Traders are increasingly betting the Fed will step in to provide support, with market expectations now pricing in at least five quarter-point rate cuts from Fed Chair Jerome Powell this year, according to CME’s FedWatch tool. But Roubini sees a different outcome.
“There’s a game of chicken playing out between the Trump put and the Powell put,” Roubini told Bloomberg. “But the Powell put’s strike price is lower—Powell is going to wait until Trump blinks first.”
In short, Roubini believes the Fed won’t rush to ease policy unless Trump signals a retreat from his current stance, especially since the root of the volatility lies in trade policy. Powell’s more cautious approach suggests he’ll resist intervening until the political landscape shifts.
Market sentiment remains highly reactive to even the slightest hint of de-escalation. Earlier this week, an unverified report about a potential pause in tariff enforcement sent markets soaring—only for the optimism to quickly evaporate when the report proved false.
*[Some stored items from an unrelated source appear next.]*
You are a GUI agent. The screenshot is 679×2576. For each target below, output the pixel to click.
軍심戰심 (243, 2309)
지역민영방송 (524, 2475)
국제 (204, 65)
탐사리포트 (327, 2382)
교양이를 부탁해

Sticky Inflation, But No Recession
Looking ahead, Roubini expects inflation to remain stubbornly high due to elevated tariffs, putting downward pressure on long-term U.S. bonds. That, he says, is a key reason for the recent drop in 10- and 30-year Treasury prices and the corresponding jump in yields.
Despite rising fears, Roubini doesn’t foresee the U.S. tipping into a recession. His forecast stands in contrast to market sentiment and various prediction platforms, many of which now assign a greater-than-50% chance of the economy experiencing consecutive quarters of negative growth.